Confortable es la casa actual de Cristina y Rey, con las condiciones necesarias para que esta pareja disfrute de la vida junto a sus hijas, en la comunidad de Altamira, en Santiago de Cuba.
El ingreso duró casi un mes, tiempo en el que fue demolida aquella especie de "caverna" que habitaban y cuya destrucción fue el inicio de las obras para darles el inmueble que poseen hoy.
Ventilada y espaciosa, la casa actual es de madera. Mucho ha cambiado aquel entorno: la calle que da acceso a la vivienda fue pavimentada; la casa tiene un portal amplio, y fue desbrozado el bosque de marabú que la circundaba.

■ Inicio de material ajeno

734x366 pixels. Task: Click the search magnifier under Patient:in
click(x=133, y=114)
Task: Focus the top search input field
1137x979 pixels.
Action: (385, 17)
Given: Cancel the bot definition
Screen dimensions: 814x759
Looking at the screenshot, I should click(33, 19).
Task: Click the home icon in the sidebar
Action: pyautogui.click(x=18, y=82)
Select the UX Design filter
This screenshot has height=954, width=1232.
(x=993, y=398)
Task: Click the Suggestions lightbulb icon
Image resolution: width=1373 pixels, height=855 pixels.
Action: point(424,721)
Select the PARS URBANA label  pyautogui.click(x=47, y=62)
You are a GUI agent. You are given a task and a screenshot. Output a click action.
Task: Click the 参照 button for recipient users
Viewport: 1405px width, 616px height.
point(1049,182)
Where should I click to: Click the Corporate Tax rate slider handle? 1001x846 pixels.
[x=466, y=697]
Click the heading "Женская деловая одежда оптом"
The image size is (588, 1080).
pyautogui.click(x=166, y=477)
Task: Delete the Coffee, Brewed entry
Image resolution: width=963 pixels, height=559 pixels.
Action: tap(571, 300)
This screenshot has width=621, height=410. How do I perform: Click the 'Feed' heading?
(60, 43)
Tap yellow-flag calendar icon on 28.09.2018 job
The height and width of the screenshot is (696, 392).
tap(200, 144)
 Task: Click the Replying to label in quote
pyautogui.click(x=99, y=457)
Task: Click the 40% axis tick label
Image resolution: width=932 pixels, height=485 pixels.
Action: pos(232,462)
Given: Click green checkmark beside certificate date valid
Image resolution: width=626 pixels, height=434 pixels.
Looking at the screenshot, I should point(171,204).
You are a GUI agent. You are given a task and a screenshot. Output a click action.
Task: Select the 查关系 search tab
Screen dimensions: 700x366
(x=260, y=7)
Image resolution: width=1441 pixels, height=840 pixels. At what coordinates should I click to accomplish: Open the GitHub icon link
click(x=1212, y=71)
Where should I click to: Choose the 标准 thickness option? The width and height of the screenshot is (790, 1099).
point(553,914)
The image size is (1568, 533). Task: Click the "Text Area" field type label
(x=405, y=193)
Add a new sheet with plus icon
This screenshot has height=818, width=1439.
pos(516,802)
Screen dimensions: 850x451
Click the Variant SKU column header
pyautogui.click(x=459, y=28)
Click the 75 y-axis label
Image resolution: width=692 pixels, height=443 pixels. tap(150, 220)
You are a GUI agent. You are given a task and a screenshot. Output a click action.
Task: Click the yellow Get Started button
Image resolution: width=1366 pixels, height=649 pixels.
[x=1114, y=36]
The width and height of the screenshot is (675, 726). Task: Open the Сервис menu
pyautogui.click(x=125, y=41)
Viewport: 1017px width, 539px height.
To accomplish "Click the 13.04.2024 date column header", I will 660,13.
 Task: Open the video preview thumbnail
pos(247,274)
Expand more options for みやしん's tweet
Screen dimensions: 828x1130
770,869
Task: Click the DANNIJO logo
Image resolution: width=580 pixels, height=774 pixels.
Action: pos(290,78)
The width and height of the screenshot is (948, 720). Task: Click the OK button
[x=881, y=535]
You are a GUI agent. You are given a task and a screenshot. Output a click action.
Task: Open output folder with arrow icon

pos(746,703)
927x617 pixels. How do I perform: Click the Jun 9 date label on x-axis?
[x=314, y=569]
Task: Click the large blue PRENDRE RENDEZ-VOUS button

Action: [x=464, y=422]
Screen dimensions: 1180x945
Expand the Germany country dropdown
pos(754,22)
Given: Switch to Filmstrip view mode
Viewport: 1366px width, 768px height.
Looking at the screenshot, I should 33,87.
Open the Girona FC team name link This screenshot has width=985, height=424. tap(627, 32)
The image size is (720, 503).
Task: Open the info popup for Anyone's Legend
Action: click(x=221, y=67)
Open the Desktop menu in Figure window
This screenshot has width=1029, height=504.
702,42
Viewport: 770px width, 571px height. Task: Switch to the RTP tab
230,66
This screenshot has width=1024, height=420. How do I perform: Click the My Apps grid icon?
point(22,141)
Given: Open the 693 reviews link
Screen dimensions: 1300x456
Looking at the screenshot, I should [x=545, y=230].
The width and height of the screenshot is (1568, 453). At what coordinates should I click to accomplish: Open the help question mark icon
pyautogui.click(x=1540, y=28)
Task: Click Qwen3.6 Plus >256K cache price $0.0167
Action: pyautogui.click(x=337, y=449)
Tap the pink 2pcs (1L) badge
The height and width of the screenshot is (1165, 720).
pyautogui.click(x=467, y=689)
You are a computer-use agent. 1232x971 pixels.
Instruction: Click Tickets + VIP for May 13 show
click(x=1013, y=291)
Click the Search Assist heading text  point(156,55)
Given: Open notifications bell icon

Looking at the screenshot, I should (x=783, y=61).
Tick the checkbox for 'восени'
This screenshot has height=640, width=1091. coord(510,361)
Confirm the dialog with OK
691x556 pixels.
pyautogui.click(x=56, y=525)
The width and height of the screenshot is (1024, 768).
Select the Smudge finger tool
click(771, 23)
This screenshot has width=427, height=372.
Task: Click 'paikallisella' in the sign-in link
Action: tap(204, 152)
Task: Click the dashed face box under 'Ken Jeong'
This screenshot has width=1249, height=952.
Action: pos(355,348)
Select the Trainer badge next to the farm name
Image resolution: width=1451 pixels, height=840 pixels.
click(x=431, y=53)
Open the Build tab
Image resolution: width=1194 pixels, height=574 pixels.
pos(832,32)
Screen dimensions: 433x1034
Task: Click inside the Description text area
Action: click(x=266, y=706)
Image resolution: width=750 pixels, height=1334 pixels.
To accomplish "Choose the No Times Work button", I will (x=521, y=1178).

Cuando visité el lugar, hace unos días, descubrí la posición privilegiada del ancho portal. Desde allí puede verse casi toda la ciudad, y la vivienda -si bien modesta- está completamente amueblada.
A esta familia le fueron entregados gratuitamente todos los recursos con que cuenta: televisor, radio, refrigerador, cocina y ollas eléctricas, colchones, depósitos para el agua, etc.
Casi olvidé mi primera impresión sobre aquellas personas cuando Rey accedió gustoso a contarnos el asedio de los chicos del barrio, que intentaban ver a Cristina.
Él no me recordaba, claro, y quiso contarme su historia. Desmintió que alguna vez se negara a dejarla salir y me relató las enormes comodidades de su antiguo hogar, según él muy superior al sitio que ahora habitan.
El anciano fuerte y vigoroso, que no sabe a ciencia cierta su edad ni la de su mujer, sufre un serio trastorno mental; pero esta vez era un sagaz interlocutor, muy amable y dispuesto a convencernos (al fotógrafo y a mí) de que el confinamiento fue solo un rumor.
Nunca olvidaré cómo decidió demostrarlo: en medio de la charla llamó a su esposa, nos la presentó y aunque ella no dijo ni una palabra, su aspecto tranquilo, su mirada dulce y aquella lánguida sonrisa que a veces esbozaba mirando su nuevo hogar, tenían el color de un derecho que alguna vez perdió.
Tal vez no pudiera explicarlo, puede no tenga conciencia de todo lo que les ocurrió, no importa si lo agradecen... pocas veces he sentido tanta alegría como en los minutos en que la tuve ante mí viviendo una vida digna.